● **WHAT THE EXERCISE ASKS**: Could you pick up the Nate Kiser biography after its last sentence and continue it?

[[ TEXT FOR ANALYSIS open ]]

American ice hockey player (born 1982)

Nate Kiser (born May 4, 1982) is an American former professional ice hockey defenseman.

==Playing career==
Kiser started his junior career with the Compuware Ambassadors of the NAHL, where he played from 1998 to 1999, scoring 5 points in goals and assists and spending a combined 46 minutes in the penalty box during regular season play.

Kiser joined the Plymouth Whalers in the OHL from 1999 to 2003. While with the Whalers, he scored 41 points in combined goals and assists and earned 473 penalty minutes during regular season play. In the post-season, Kiser netted 12 points and 80 penalty minutes.

In 2000, Kiser was picked by the Phoenix Coyotes in the 5th round of the NHL draft. He remained, however, with the Plymouth Whalers.

Kiser turned pro in 2003, moving to the ECHL's Dayton Bombers, where he played from 2003 to 2004. While with the Bombers, he scored 15 points during regular season play and spent 144 minutes in the penalty box. Kiser was also called up to the AHL's Syracuse Crunch, for 5 games, where he earned 1 point and 14 penalty minutes in the regular season.

[[ TEXT FOR ANALYSIS closed ]]
[[ RECORDED INFORMATION open ]]

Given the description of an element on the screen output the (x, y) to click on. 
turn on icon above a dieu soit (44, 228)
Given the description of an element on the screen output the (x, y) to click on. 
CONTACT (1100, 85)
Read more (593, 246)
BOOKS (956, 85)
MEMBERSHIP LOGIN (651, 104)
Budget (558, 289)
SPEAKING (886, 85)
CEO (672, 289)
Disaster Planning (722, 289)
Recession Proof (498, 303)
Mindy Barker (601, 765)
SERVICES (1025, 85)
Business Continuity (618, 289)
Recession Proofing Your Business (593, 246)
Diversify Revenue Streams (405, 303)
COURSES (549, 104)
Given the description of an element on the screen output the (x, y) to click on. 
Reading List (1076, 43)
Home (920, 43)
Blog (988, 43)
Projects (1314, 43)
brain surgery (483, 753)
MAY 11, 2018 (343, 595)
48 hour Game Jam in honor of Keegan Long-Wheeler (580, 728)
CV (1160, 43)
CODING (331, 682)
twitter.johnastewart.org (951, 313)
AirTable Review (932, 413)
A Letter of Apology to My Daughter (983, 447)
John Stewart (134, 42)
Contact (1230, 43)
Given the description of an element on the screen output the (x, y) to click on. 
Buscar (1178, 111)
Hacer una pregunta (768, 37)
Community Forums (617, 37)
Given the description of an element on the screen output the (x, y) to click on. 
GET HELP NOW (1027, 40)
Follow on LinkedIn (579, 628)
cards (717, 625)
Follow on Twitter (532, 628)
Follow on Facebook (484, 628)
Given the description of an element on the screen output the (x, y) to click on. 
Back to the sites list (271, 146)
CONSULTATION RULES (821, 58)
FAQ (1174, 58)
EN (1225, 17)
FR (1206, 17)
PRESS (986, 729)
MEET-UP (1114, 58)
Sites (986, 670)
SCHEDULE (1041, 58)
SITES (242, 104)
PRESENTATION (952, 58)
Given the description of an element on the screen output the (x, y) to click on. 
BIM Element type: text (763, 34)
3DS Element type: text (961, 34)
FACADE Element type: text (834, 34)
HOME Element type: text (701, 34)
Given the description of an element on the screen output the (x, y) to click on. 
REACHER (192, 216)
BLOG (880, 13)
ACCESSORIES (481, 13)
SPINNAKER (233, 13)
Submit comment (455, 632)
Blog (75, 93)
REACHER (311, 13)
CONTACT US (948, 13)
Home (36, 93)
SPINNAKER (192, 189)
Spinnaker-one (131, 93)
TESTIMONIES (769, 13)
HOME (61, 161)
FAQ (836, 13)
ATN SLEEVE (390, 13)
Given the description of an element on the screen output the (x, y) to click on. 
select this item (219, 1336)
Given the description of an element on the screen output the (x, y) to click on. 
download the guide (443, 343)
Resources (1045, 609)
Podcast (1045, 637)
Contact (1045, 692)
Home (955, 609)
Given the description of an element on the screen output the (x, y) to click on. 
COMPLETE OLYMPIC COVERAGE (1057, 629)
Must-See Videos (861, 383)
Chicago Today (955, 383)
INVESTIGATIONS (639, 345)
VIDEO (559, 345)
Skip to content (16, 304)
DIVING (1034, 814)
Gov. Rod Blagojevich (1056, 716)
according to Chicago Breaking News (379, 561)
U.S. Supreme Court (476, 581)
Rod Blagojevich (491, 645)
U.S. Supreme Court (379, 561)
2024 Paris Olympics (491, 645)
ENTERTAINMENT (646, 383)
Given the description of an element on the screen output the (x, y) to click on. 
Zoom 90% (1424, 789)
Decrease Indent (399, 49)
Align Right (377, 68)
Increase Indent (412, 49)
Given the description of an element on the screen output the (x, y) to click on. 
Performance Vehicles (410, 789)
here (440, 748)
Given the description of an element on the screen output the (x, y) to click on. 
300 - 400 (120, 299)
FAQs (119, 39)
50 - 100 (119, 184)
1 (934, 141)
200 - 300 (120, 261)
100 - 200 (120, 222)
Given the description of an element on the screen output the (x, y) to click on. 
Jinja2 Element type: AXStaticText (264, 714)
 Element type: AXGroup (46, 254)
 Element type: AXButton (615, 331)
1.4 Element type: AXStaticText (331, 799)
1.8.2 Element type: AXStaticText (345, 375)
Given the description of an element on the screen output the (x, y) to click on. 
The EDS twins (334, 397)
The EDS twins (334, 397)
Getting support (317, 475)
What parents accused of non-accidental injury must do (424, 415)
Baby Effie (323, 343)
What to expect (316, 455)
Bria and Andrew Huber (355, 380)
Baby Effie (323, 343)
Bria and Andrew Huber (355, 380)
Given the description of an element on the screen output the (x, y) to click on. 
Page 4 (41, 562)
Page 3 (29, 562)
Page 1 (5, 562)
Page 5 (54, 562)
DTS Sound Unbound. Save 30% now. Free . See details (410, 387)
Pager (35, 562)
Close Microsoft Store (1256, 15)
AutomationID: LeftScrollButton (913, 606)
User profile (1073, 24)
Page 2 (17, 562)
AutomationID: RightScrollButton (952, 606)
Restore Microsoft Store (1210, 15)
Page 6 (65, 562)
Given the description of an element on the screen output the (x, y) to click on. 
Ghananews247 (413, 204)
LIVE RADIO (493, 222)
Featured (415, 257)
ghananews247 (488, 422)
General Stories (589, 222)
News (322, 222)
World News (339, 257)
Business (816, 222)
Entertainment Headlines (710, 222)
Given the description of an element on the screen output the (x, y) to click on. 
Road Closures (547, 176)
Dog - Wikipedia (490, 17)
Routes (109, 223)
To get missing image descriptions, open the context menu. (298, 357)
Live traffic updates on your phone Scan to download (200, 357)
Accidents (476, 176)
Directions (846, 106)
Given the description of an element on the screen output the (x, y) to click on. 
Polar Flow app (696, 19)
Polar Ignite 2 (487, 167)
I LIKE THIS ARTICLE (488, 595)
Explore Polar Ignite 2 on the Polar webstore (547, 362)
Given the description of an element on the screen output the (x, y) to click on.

[[ RECORDED INFORMATION closed ]]

● **ANSWER SPACE**:
In 2004, Kiser moved to the South Carolina Stingrays. While with the Stingrays, Kiser has been called up to the AHL's Portland Pirates and Albany River Rats for 5 games and 1 game, respectively. Since joining the Stingrays, Kiser has earned 102 points and 992 penalty minutes in regular season play, with 11 points and 116 penalty minutes in the post-season.

After the February 20, 2010, Stingrays' "Pink in the Rink" game in support of Susan G. Komen for the Cure, Kiser's pink #5 jersey garnered $2,000 at auction for the breast cancer foundation.

Kiser retired following the 2010–11 ECHL season. On October 14, 2011, the South Carolina Stingrays inducted Kiser into the Stingrays Hall of Fame at the North Charleston Coliseum.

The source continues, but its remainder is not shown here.